_作業要求_: 將談中國人道德的這段引用文字,從「有時我們經常對社會的很多現象」起、至「誘惑中,才做了不正當的事情。」止重新寫出,並把其中的「熟人」改為「同事」。

中國人的道德失去了嗎?

北京大學教授何懷宏認為道德仍在人心中,只是由於現實氛圍或制度的限制,沒有找到合適的表現渠道。

「我們的道德究竟去了哪裡」?提出這樣的問題,言外之意是不是說今天的社會已經失去了道德?

我們覺得現今的道德情況確實不容樂觀,有時可能還會相當悲觀,比如日常看到的一些新聞事件,不斷有各種各樣匪夷所思的情節發生。如果把倫理分成兩個層次,一方面是制度層面,一方面是個人層面,那麼,制度層面的道德問題更多。

有時我們經常對社會的很多現象不滿,但是仔細想一想,又會覺得日常交往的熟人或者親友都還不錯,挺好的。如果某人犯了什麼案,周圍的人可能還會認為這人平時口碑還可以,看著挺老實。為什麼會這樣?除了有私德和公德之分,同時也可能有些人本身並不是壞人,而是因為處在某種權力地位上,或者某種誘惑中,才做了不正當的事情。

我們的道德究竟去了哪裡?雖然現實問題很多,也不單是權力的腐敗相當觸目驚心,但是,我不相信中國現在的道德就崩潰了,或者說中國人從本性上就是不好的。道德哪裡去了?其實還在人心中。比如廣東佛山小悅悅事件,很多人路過卻沒人救助,表現很冷漠,大家都感到很震驚;另外一方面,這件事情又引起軒然大波,冷漠的人受到很多批評,後來有媒體去採訪那些當時路過不管的人,絕大部分人說下次再遇到這樣的情況一定會做點什麼。

_所示資料列_:

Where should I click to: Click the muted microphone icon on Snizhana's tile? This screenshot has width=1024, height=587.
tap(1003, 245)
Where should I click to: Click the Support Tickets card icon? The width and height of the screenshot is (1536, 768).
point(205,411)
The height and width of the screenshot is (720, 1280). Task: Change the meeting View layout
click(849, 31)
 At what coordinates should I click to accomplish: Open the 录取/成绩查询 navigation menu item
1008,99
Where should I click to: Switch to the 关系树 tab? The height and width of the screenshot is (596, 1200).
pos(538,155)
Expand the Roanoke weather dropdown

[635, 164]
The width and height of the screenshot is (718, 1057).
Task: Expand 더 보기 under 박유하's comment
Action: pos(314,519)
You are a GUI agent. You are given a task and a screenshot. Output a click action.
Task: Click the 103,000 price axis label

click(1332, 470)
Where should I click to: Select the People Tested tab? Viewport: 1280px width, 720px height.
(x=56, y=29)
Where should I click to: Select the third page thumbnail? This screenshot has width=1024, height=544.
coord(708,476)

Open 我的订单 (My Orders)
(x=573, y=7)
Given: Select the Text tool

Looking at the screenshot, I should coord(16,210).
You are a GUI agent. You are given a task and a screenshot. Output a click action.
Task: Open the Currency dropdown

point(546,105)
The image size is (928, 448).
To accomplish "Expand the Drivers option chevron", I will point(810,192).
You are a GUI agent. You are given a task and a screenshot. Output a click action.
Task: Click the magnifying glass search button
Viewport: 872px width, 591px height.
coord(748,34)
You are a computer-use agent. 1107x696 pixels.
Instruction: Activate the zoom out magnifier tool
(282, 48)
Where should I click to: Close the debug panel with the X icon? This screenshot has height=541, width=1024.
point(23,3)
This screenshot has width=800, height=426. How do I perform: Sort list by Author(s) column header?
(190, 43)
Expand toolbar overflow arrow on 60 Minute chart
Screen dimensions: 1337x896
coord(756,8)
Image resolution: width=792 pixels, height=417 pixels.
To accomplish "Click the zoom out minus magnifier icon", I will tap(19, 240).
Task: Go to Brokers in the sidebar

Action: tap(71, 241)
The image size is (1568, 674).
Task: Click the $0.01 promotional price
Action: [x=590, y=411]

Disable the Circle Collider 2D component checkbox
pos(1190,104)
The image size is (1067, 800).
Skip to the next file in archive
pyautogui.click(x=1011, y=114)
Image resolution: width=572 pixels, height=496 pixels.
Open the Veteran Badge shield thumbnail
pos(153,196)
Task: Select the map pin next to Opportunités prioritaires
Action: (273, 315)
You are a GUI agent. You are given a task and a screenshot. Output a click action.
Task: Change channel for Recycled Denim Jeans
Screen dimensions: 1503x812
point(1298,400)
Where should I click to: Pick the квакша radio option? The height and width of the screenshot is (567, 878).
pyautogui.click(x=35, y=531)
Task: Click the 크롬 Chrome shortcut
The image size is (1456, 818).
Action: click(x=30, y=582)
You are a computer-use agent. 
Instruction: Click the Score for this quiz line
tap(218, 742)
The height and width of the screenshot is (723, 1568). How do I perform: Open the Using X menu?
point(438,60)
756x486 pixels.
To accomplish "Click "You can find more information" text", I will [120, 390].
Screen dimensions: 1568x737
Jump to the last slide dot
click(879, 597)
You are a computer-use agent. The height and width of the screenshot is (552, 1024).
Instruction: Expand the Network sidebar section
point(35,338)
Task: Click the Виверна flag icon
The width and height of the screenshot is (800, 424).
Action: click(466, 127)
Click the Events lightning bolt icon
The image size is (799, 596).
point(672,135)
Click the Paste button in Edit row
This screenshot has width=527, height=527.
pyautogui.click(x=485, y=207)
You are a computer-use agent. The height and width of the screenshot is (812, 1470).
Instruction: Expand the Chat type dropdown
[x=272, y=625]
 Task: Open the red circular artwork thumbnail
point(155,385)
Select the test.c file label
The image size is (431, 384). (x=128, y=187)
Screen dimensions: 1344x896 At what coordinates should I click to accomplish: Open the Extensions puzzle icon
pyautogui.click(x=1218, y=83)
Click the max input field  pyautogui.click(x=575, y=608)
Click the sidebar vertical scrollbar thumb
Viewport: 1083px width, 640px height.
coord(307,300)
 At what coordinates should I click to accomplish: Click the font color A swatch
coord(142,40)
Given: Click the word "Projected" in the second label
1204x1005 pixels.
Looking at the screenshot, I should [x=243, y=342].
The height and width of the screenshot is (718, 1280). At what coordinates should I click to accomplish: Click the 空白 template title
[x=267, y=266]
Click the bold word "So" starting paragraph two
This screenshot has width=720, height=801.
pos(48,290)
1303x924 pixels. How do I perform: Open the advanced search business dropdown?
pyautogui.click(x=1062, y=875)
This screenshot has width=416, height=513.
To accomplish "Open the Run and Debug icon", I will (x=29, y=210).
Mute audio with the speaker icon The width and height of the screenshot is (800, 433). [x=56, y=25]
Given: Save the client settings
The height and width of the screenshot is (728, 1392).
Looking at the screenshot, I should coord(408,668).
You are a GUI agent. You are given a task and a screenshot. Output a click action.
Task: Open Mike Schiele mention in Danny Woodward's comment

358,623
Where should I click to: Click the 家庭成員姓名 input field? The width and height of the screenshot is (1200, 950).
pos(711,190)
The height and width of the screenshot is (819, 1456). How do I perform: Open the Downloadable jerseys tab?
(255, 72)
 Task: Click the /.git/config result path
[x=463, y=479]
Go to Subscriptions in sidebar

_作業結果_:
有時我們經常對社會的很多現象不滿,但是仔細想一想,又會覺得日常交往的同事或者親友都還不錯,挺好的。如果某人犯了什麼案,周圍的人可能還會認為這人平時口碑還可以,看著挺老實。為什麼會這樣?除了有私德和公德之分,同時也可能有些人本身並不是壞人,而是因為處在某種權力地位上,或者某種誘惑中,才做了不正當的事情。